Role of 'Myocardial Integrity'
The term 'myocardial integrity' is used to account for the disease conditions or induced changes in the myocardium that affect the short- and long-term outcomes from revascularization.
In diabetes, cardiovascular outcomes are related to the extent and severity of the diabetes, indicated by the type of therapy. In FREEDOM, it is unclear if the outcome differences with revascularization (PCI or CABG) are somehow related to the extent of microvascular myocardial disease, typical in the diabetic patient population with SIHD (Box 1).[60]
An additional myocardial integrity component was evaluated in the STICH trial.[35,36] Although viability testing was made optional, 601 patients had viability testing performed, and 487 patients had a viable myocardium. After a median follow-up of 5.1 years, the patients with a viable myocardium had a lower death rate than those without a viable myocardium (p = 0.003), but after multivariate analysis, the difference was not statistically significant.[61] The substudy of the STICH trial does not report on whether the viable myocardium was ischemic or not.[35,36]
At surgery, a more complete understanding of these myocardial integrity factors is necessary. Beyond the 10% of ischemia necessary to derive benefit from revascularization, the influence of the status of the myocardium prior to revascularization is increasingly important, as patients present for CABG with more complex, long-standing SIHD. The importance of this quantified functional anatomic approach to SIHD as a guide for revascularization was demonstrated by Choi et al. who documented that 85% of patients following MI had extensive collateral networks developed, even though they were not yet clinically apparent.[62] With surgical revascularization, these networks become enormously influential to the heart's ability to move blood where it needs to, a type of revascularization remodeling.[63,64] The importance of recruitable collaterals in SIHD has recently been reviewed by Meier, where the coronary collateral circulation had an important impact on survival.[65,66]

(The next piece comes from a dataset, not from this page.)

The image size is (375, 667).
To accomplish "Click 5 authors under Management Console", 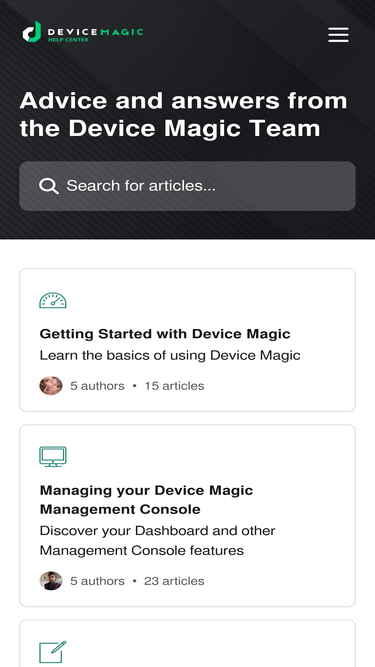I will [x=97, y=581].
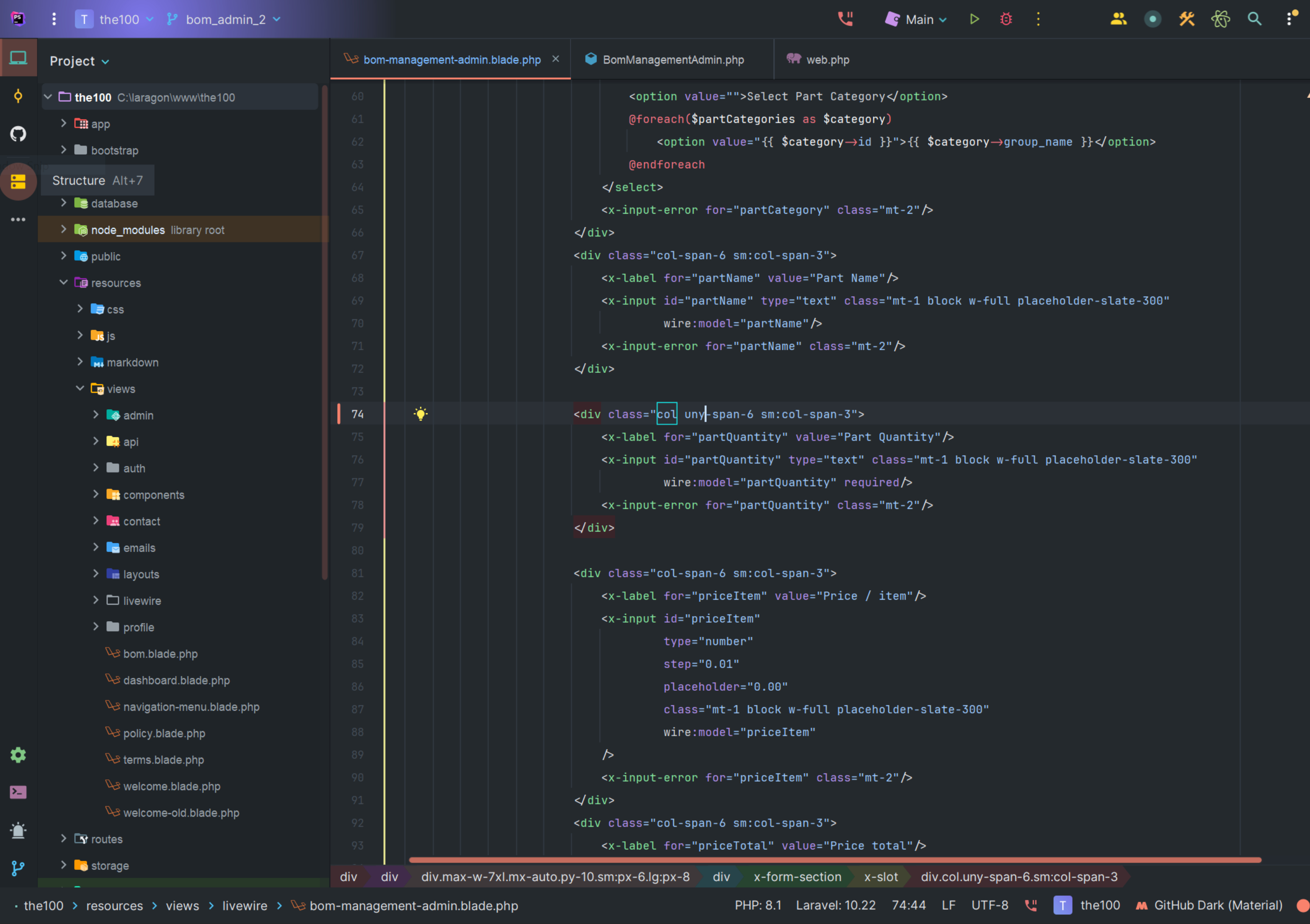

At present, revascularizing nonischemic myocardium that is viable in SIHD will not likely change event rates. However, patients with increasing degrees of LV dysfunction are more likely to have combinations of normal, ischemic and nonviable myocardium. In the context of global multivessel revascularization and appropriate incomplete revascularization, the ability of surgical revascularization to provide multiple new sources of blood flow and perfusion, coupled with these myocardial integrity factors, may be prognostically important.
Future Cardiol. 2014;10(1):63-79. © 2014 Future Medicine Ltd.